Transient expression has been demonstrated to result in the efficient expression of a wide range of valuable proteins in plants [15], [9], [14]. Of the agroinoculation methods used for the transient expression of foreign proteins, leaf infiltration is the most common [17], [7], [18]. Having said that, a new, more simplistic system, named “root absorption,” was developed to express foreign proteins in plants [19]. In this paper, however, we present a more convenient alternative. In order to facilitate a scaled-up production of recombinant proteins, we have developed the air-brush system to express foreign proteins in Nb plants.
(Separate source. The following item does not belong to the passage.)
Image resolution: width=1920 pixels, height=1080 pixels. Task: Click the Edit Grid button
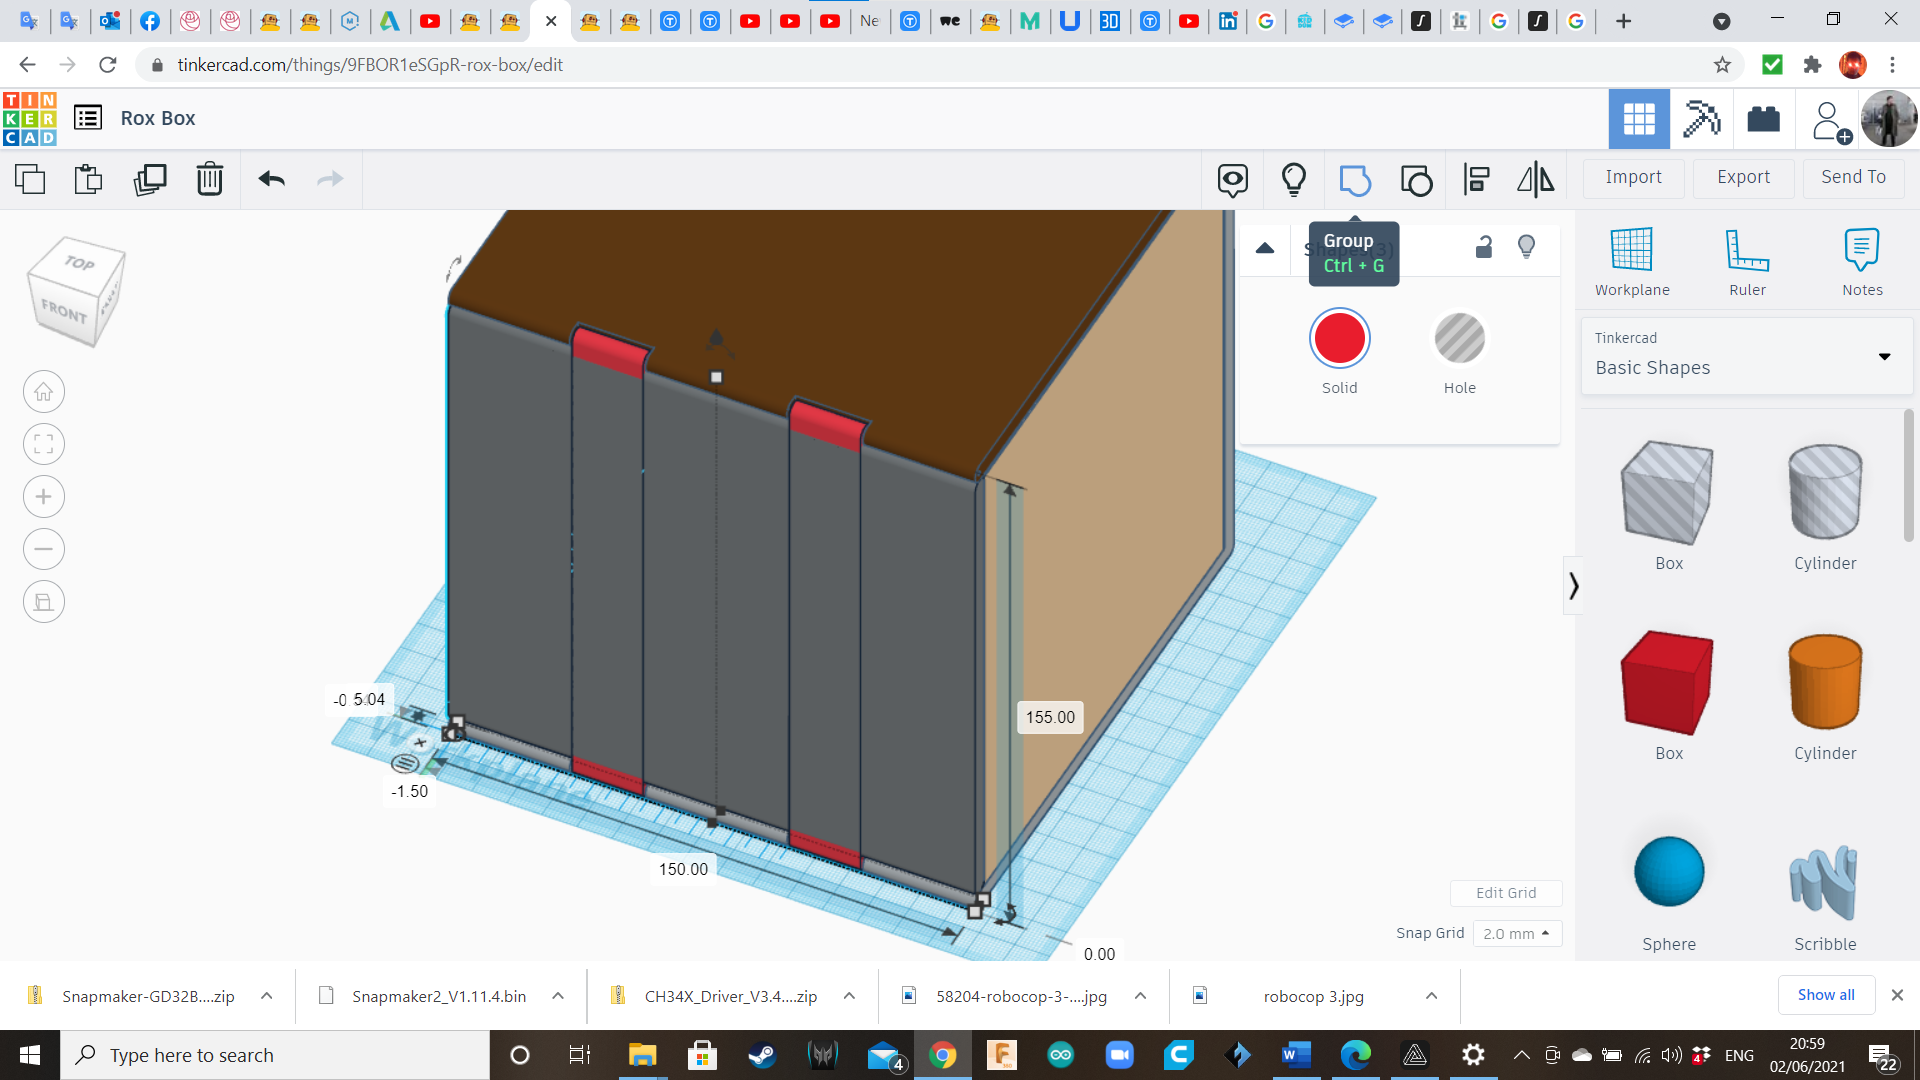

In this study, GFP and the other protein ha FGF were successfully expressed by air-brushing the Agrobacterium suspension that contained the TMV-derived vectors.

Moreover, various factors capable of influencing gene expression were optimized, including the Agrobacterium cell density, seedling age, and the plants' incubation conditions. In addition, a variation of two other parameters can directly influence the system's gene expression, such as the percentage of carborundum and the pressure used during spraying. Further, we found that no destructive symptoms in the plants were observed after inoculation when the Agrobacterium suspension was mixed with 1–5% carborundum; however, the tobacco leaves exhibited serious damage when this carborundum percentage was increased to 10%. In addition, it has been shown that no destructive symptoms in the post-inoculation plants were observed when a 75–80 psi export pressure was used. However, when a higher pressure (95–100 psi) was used during spraying, obvious necrosis symptoms were observable in the plants.

The proposed system is advantageous because it presents a rapid, simple work process. For instance, when the Agrobacterium suspension was prepared beforehand, it only took twenty minutes to spray hundreds of plants with an Agrobacterium suspension that contained the vector p35S-30B-GFP. Therefore, it is clear that when a large number of plants need to be agroinoculated, the new system is more advantageous and applicable for transiently expressing foreign proteins. Furthermore, the system is also suitable for other virally-derived vectors, such as PVX and TRV. We assume that the new system will facilitate a scale-up production of recombinant proteins in plants by means of a transient expression system.